La Chambre des députés chilienne a voté à une écrasante majorité, mercredi à Valparaiso, une résolution de soutien à l'initiative marocaine d'autonomie, qui représente une nouvelle victoire de la marocanité du Sahara en Amérique du Sud.
La résolution n° 1056 a été votée à la Chambre des députés par 66 voix pour, 22 abstentions et 11 voix contre, sachant que le règlement intérieur de la Chambre stipule que les abstentions sont comptabilisées en faveur de la résolution.
La Chambre des députés a salué la prééminence de l'initiative d'autonomie du Sahara présentée par le Maroc, laquelle a été saluée par les Nations Unies et l'ensemble de la communauté internationale en tant qu'initiative sérieuse et crédible pour le règlement définitif de ce différend régional.
A cet égard, les députés chiliens ont qualifié l'initiative marocaine d'"effort sérieux et crédible, qui permettra sans aucun doute aux populations du Sahara d'exercer leur droit à l'autodétermination, en gérant démocratiquement leurs propres affaires par l'intermédiaire d'organes législatifs, exécutifs et judiciaires, qui jouissent de pouvoirs exclusifs sous la souveraineté du Maroc". Depuis sa présentation à l'ONU le 10 avril 2007, la proposition d'autonomie marocaine pour le Sahara a été approuvée par le Conseil de sécurité qui a adopté à l'unanimité les résolutions 1754, 1783 et 1813, qualifiant cette initiative de sérieuse et crédible, souligne la résolution.
Le texte rappelle aussi la reconnaissance et l'adhésion de la communauté internationale qui voit en l'initiative marocaine "une opportunité d'avancer dans la résolution d'un dossier bloqué depuis plus de trente ans", compte tenu du constat de "la non-applicabilité du référendum".
En réponse à l'appel des Nations Unies pour la recherche d'une solution politique, définitive et mutuellement acceptable, le Maroc a présenté en avril 2007, une initiative pour la négociation d'un statut d'autonomie du Sahara, poursuit la même source, affirmant que la large autonomie, proposée par le Maroc pour résoudre le différend régional autour du Sahara, "conduit à une situation gagnant/gagnant et à un rôle mobilisateur et intégrateur de même qu’elle permet à la population du Sahara de gérer leurs affaires de manière démocratique, inclusive et participative".

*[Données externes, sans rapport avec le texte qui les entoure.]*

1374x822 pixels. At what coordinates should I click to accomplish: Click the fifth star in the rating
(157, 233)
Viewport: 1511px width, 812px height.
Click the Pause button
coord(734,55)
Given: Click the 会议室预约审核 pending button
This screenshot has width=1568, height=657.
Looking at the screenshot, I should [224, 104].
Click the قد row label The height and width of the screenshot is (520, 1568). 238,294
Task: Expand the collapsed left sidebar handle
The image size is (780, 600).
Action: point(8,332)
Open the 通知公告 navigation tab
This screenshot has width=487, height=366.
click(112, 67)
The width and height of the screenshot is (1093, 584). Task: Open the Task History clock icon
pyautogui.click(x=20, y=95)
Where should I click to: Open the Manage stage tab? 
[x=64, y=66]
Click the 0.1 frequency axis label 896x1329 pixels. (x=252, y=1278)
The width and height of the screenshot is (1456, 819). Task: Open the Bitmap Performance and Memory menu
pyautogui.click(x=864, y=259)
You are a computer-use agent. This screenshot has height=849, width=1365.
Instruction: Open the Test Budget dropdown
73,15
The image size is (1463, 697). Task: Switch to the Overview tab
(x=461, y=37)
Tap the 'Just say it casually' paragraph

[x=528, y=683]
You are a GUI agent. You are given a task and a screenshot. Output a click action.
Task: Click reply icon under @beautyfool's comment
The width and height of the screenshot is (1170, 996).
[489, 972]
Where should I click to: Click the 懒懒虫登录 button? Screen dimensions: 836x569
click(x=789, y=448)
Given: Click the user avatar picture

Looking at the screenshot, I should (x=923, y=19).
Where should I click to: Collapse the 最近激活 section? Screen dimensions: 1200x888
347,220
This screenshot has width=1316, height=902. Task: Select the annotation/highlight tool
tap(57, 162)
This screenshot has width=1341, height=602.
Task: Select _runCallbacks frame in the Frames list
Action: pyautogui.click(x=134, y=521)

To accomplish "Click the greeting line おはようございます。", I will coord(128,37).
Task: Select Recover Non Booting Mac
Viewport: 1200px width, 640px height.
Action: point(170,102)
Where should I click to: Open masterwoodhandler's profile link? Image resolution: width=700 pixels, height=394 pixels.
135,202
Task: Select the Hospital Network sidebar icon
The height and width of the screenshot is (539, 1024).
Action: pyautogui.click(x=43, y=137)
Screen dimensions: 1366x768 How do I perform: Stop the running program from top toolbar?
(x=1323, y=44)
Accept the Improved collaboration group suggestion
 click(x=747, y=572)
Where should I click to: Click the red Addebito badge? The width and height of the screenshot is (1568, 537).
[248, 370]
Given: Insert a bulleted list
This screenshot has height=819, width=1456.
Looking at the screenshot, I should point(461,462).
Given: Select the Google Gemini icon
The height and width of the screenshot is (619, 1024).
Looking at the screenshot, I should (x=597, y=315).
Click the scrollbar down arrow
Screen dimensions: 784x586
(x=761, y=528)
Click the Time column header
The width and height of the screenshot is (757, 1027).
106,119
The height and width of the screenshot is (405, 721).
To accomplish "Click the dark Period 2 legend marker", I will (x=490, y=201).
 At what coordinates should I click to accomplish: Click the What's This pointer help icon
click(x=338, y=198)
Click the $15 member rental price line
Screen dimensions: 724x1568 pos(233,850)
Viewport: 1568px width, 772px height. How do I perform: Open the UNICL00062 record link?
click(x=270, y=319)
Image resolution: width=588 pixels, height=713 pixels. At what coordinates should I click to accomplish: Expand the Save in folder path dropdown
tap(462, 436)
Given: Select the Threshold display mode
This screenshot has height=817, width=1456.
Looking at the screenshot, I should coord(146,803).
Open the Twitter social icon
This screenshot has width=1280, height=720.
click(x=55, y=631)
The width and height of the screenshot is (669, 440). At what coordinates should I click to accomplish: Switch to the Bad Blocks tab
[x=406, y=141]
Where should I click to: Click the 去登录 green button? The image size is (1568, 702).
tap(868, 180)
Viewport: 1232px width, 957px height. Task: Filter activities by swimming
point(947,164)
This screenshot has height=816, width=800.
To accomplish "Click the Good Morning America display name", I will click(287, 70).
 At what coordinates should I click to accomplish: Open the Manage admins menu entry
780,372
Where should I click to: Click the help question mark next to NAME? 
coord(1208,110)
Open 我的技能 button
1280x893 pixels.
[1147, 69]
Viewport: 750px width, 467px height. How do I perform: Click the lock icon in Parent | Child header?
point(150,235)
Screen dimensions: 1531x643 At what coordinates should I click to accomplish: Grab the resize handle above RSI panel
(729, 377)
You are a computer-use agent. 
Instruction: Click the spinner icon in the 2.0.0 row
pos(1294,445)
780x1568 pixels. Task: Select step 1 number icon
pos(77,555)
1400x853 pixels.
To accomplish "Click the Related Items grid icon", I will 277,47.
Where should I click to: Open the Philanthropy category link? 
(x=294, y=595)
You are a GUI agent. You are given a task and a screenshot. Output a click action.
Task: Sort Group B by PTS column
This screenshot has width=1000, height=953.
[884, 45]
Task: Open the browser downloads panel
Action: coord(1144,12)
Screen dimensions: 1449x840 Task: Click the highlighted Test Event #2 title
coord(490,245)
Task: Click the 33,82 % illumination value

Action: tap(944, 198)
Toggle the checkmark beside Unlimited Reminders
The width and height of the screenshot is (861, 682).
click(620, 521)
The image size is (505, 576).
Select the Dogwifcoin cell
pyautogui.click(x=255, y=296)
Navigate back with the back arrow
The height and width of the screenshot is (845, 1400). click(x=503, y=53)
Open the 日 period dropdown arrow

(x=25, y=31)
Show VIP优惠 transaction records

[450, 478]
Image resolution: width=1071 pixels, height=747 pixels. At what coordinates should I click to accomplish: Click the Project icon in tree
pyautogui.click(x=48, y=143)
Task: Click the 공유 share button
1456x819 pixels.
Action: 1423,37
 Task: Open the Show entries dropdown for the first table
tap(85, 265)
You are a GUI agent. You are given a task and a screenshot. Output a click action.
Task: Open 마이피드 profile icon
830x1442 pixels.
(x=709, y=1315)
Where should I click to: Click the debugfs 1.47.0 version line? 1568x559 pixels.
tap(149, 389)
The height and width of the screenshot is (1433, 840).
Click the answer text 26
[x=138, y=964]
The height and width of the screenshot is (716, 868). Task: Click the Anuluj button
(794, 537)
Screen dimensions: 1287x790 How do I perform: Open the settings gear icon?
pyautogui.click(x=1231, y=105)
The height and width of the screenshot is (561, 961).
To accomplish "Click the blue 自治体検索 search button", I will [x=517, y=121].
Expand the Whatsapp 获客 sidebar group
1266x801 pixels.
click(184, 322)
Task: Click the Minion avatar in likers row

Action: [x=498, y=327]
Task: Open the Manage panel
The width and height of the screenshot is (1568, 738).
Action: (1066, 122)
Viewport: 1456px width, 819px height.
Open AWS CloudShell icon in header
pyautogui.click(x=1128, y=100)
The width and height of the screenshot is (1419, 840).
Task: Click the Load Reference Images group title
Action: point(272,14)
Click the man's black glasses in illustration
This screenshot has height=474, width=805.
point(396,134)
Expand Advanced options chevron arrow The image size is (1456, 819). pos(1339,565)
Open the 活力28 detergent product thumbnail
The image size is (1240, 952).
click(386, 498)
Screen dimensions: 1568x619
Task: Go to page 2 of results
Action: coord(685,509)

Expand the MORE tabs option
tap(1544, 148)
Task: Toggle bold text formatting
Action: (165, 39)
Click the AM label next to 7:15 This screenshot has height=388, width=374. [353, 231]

Et le texte d’affirmer que le Maroc a réalisé d'importants progrès dans la démocratisation du pays où les institutions en charge de la lutte contre les violations des droits de l'homme sont autonomes, soulignant que l’expérience de l'Instance équité et réconciliation (IER) est un modèle que de nombreux pays de l'Amérique latine étudient afin de l’adopter en tant que référence à même de les aider à surmonter des épisodes de violations des droits de l'homme survenus dans le passé.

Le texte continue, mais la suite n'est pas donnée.